La théorie méreuporique et thalassographique n’est probablement pas aussi fondamentale que les deux premières théories (les hypothèses divine et du hasard). Elle ne s’appuie pas sur des principes transcendants. Dans l’étage géographique de la théorie, la configuration littorale des continents dépend de la tectonique des plaques, celle-ci devenant la vraie cause première. [[Dans son étage politico-économique (méreuporique), cette théorie pourrait à son tour se retrouver englobée dans une plus vaste théorie, allant peut-être dans le sens d’une étude de la dynamique d’entités en compétition pour les ressources économiques.]] Néanmoins, ma théorie se trouve assez haut dans l’ordre de transitivité. J’en veux pour preuve qu’elle en englobe beaucoup d’autres. Notamment la théorie de Jean Baechler, qui apparaît comme un de ses sous-ensembles (4). Ou celle de Jacques Blamont, dont elle représente visiblement la matrice, un ensemble plus complet, plus abouti (5). Une partie de la théorie de Marx se retrouve englobée également, celle postulant le primat de la vie économique sur la vie intellectuelle d’une société. Sans oublier Hume et Montesquieu, dont les rapides intuitions en direction de la théorie méreuporique se voient confirmées et complétées par la théorie méreuporique. Les nombreuses intuitions présentes dans l’œuvre de Fernand Braudel se retrouvent également absorbées et dépassées par la théorie du système d’États stables et prospères. La théorie méreuporique englobe même les philosophies naïves de l’histoire, celles postulant une ascension continue (vision prométhéenne), qui sont valables pendant les phases d’ascension d'une civilisation [c'est-à-dire celles où s'est formé un système d'États stables et riches], ou celles envisageant un déclin inéluctable après un âge d’or passé, philosophies qui ont cours pendant les phases de déclin, se retrouvent également dépassées et transcendées, puisque ma théorie explique aussi bien les phases d’ascension et de déclin des civilisations.

La théorie méreuporique reste en lice, même si elle demeure à ce stade inférieure aux théories du hasard et de la divinité toute-puissante.
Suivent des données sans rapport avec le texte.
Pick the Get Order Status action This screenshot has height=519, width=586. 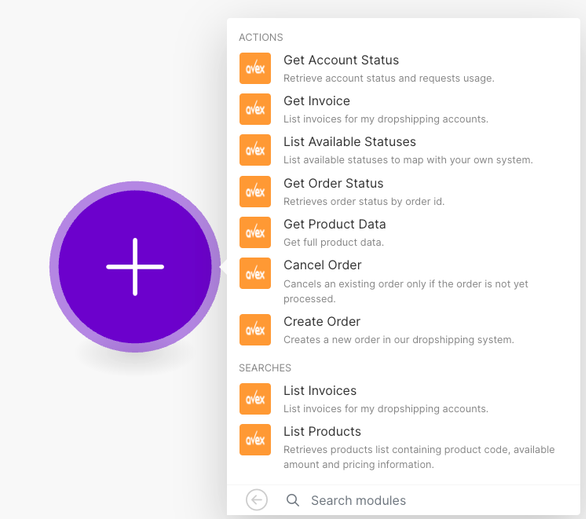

L’hypothèse grecque est éliminée.

Puissance organisationnelle (troisième critère). Le troisième critère de Von der Muhll nous dit qu’entre deux théories également attrayantes, on préfèrera celle qui parvient à rendre intelligibles le plus grand nombre d’événements et d’évolutions, à structurer de la manière la plus compréhensible le flux en apparence désordonné et anarchique de l’histoire.
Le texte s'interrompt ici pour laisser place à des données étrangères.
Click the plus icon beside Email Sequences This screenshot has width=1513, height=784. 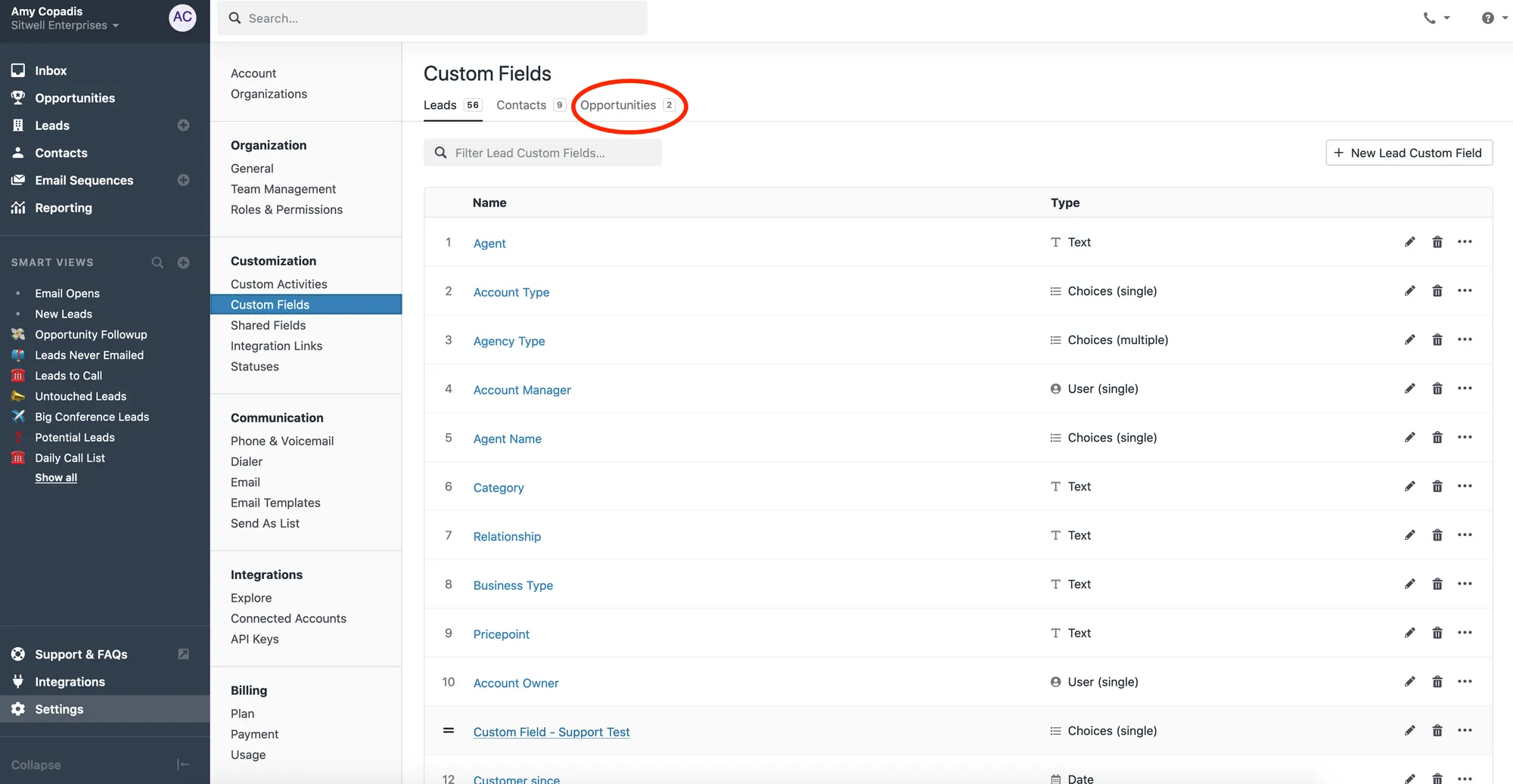coord(183,180)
A l’aune du critère de la puissance organisationnelle, les explications par Dieu ou par le hasard reçoivent une note très faible. Elles ne permettent ni d’organiser ni de structurer les événements, n’éclairent en aucune façon la complexité de l’histoire et n’offrent aucun outil pour structurer les connaissances historiques. Le hasard n’explique rien, presque par définition, il reçoit donc un zéro. Quant à la volonté divine ou à l’évolution des mentalités, elles n’apportent qu’un faible plus, bien superficiel au demeurant. Très peu de nouveauté dans l’analyse. On frise la tautologie.
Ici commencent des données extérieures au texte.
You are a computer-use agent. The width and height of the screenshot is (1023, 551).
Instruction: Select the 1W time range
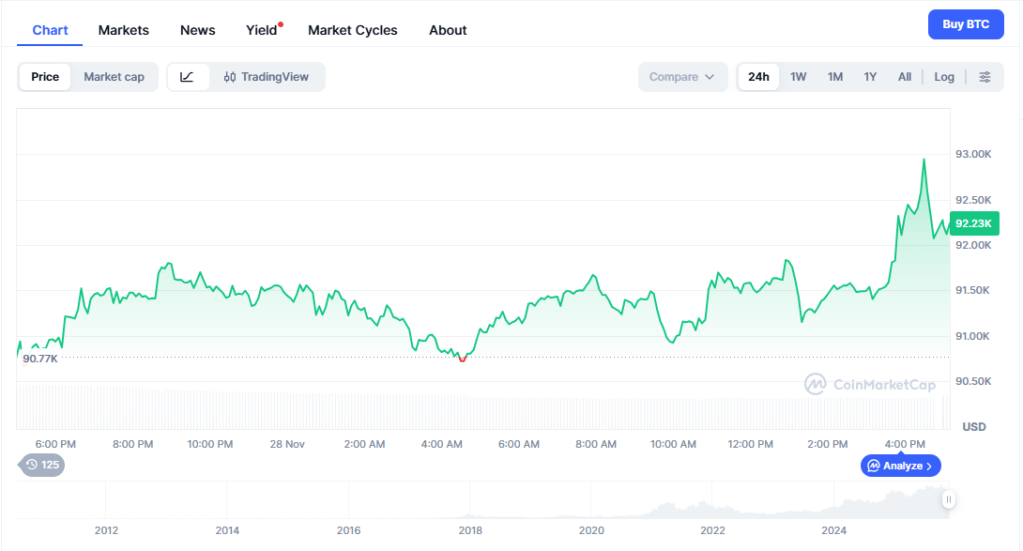pyautogui.click(x=798, y=77)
Les hypothèses climatique, culturelle fixe, religieuse et ethnique éclairent davantage les événements. Elles apporteraient une compréhension plus profonde des choses, si elles étaient confirmées. Elles reçoivent donc une meilleure note. Mais elles pêchent par leur unidimensionalité : en histoire, expliquer l’évolution complexe de civilisations entières au moyen d’un seul facteur, plutôt fixe, comme la langue ou le climat, ne peut aider que jusqu’à un certain point. La pauvreté de l'argumentation se ressent forcément et limite la puissance organisationnelle de la théorie. L’hypothèse religieuse, notamment, se retrouve inapplicable pour des pans entiers de l’histoire des civilisations, comme les cinq cents ans du miracle grec et plusieurs milliers d’années de l’histoire chinoise.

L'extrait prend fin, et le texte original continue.